## Written task
Begin at the line that has "is (664, 1100)." and stop after the line that has "Looking at the screenshot, I should (129, 733).". Reproduce only those items, changing every "computer-use agent" to "desktop automation agent" and leaving everything else unchanged.

-- START --

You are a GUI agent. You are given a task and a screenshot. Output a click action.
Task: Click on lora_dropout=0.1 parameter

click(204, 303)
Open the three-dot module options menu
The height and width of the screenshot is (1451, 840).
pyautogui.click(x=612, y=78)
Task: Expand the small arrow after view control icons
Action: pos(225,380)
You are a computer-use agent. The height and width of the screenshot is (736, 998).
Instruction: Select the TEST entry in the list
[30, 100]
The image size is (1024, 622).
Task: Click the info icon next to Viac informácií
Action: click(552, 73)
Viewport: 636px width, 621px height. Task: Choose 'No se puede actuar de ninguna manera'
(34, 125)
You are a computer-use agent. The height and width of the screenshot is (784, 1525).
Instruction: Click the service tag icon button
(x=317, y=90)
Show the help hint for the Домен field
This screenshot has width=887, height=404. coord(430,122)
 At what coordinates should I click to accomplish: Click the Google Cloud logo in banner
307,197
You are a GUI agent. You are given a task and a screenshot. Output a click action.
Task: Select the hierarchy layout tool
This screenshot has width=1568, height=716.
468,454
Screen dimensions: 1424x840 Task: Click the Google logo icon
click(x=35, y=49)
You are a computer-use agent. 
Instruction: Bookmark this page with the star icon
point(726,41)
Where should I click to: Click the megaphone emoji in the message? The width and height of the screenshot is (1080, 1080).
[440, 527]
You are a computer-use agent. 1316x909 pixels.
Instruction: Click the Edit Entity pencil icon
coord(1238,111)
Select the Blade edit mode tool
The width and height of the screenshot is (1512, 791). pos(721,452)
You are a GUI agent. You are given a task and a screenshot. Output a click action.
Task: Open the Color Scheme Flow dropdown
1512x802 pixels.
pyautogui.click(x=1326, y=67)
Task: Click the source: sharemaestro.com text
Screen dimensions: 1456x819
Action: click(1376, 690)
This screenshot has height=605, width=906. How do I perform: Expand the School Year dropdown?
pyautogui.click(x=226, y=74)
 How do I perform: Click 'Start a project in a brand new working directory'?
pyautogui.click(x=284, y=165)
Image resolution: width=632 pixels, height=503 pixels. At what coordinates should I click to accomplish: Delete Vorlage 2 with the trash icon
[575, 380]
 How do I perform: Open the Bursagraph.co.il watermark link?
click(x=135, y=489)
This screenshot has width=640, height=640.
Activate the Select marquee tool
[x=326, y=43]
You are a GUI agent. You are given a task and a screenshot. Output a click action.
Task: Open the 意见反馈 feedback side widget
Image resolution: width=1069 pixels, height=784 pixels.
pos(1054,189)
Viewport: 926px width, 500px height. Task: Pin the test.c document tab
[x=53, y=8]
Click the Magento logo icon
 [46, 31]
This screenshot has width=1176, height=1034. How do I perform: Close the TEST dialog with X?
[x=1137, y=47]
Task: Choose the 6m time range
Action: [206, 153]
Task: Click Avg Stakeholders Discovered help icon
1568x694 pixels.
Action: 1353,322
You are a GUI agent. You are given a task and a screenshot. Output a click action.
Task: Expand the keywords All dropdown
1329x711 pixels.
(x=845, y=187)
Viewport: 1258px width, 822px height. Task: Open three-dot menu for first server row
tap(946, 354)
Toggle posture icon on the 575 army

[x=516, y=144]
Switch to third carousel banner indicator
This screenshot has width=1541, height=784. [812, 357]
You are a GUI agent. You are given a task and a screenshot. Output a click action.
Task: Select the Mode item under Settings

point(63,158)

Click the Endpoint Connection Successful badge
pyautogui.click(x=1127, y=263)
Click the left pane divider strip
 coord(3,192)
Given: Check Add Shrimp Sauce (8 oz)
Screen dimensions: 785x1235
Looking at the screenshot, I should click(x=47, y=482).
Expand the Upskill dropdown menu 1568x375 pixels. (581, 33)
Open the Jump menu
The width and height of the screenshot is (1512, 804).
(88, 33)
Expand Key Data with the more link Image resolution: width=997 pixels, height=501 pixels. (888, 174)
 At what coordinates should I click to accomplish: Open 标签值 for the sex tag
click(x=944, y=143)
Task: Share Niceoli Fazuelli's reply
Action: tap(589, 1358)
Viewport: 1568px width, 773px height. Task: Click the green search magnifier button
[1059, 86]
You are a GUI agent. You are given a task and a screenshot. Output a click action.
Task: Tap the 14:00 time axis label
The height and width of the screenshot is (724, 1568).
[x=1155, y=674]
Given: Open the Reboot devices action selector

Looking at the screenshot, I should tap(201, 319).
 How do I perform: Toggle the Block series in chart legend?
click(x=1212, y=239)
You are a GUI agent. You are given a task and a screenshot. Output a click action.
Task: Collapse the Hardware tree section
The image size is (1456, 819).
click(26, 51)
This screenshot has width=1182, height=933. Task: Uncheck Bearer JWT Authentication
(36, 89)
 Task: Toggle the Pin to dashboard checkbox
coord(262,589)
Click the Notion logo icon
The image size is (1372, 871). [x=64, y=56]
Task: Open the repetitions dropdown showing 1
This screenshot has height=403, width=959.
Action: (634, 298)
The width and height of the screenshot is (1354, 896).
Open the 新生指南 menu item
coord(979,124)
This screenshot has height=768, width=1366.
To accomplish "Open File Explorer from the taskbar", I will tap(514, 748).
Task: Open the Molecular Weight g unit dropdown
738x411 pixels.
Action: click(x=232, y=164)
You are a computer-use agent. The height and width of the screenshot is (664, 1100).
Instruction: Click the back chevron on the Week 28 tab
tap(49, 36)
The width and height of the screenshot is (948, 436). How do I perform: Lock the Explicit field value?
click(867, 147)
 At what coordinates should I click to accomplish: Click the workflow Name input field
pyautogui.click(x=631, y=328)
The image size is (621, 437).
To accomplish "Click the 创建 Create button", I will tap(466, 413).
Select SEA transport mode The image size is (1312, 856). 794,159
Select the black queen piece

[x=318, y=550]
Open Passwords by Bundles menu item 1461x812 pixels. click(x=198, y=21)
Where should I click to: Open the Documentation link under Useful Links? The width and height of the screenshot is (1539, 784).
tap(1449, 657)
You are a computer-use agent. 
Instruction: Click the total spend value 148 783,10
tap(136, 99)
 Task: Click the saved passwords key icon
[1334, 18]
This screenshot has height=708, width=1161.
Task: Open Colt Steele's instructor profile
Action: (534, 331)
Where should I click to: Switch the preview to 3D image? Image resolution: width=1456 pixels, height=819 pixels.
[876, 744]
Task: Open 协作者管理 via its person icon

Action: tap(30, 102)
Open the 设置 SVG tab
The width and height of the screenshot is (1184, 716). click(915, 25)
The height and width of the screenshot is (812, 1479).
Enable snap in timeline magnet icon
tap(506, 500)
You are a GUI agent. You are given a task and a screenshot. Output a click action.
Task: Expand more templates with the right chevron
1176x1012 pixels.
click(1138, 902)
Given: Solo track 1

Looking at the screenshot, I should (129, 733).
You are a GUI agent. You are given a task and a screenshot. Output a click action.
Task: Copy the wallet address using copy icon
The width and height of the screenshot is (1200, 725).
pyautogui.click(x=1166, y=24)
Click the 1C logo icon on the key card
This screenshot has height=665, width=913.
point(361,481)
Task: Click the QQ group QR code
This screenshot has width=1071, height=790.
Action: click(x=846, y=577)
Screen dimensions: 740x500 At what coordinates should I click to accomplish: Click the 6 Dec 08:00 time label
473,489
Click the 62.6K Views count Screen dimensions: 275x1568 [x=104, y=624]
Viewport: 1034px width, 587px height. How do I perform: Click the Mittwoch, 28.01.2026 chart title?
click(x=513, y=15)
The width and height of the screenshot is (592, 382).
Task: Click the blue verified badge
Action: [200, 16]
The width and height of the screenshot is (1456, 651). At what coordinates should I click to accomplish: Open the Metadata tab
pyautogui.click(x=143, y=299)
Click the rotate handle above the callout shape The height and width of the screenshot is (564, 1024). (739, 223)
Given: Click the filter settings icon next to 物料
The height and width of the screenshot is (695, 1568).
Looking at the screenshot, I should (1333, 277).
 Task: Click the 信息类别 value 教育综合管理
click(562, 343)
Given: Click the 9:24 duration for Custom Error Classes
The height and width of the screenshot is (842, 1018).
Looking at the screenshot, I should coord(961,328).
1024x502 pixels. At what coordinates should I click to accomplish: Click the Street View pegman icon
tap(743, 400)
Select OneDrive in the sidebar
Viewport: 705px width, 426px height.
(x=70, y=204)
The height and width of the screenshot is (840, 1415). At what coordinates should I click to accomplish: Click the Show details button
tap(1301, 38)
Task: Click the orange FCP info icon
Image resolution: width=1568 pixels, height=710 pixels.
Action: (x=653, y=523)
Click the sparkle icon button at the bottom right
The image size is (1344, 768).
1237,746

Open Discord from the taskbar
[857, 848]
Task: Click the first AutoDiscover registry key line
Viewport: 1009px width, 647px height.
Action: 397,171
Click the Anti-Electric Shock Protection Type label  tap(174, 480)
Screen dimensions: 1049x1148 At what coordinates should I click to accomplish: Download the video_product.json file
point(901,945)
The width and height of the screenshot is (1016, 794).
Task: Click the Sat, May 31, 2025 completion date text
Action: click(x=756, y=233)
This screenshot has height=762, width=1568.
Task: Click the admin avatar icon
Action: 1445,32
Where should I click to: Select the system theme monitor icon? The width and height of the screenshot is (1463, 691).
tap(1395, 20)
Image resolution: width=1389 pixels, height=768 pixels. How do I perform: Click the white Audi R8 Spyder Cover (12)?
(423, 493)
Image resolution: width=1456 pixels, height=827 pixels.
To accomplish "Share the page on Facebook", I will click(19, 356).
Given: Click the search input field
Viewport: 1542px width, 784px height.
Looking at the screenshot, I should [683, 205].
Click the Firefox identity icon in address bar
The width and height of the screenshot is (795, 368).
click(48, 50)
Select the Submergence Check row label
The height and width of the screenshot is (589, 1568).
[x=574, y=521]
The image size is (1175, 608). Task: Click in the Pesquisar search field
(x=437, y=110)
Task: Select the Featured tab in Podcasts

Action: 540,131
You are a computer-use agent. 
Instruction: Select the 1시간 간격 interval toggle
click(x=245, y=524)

-- END --

## Task output
You are a desktop automation agent. The height and width of the screenshot is (664, 1100).
Instruction: Click the back chevron on the Week 28 tab
tap(49, 36)
The width and height of the screenshot is (948, 436). How do I perform: Lock the Explicit field value?
click(867, 147)
 At what coordinates should I click to accomplish: Click the workflow Name input field
pyautogui.click(x=631, y=328)
The image size is (621, 437).
To accomplish "Click the 创建 Create button", I will tap(466, 413).
Select SEA transport mode The image size is (1312, 856). 794,159
Select the black queen piece

[x=318, y=550]
Open Passwords by Bundles menu item 1461x812 pixels. click(x=198, y=21)
Where should I click to: Open the Documentation link under Useful Links? The width and height of the screenshot is (1539, 784).
tap(1449, 657)
You are a desktop automation agent. 
Instruction: Click the total spend value 148 783,10
tap(136, 99)
 Task: Click the saved passwords key icon
[1334, 18]
This screenshot has height=708, width=1161.
Task: Open Colt Steele's instructor profile
Action: (534, 331)
Where should I click to: Switch the preview to 3D image? Image resolution: width=1456 pixels, height=819 pixels.
[876, 744]
Task: Open 协作者管理 via its person icon

Action: tap(30, 102)
Open the 设置 SVG tab
The width and height of the screenshot is (1184, 716). click(915, 25)
The height and width of the screenshot is (812, 1479).
Enable snap in timeline magnet icon
tap(506, 500)
You are a GUI agent. You are given a task and a screenshot. Output a click action.
Task: Expand more templates with the right chevron
1176x1012 pixels.
click(1138, 902)
Given: Solo track 1

Looking at the screenshot, I should (129, 733).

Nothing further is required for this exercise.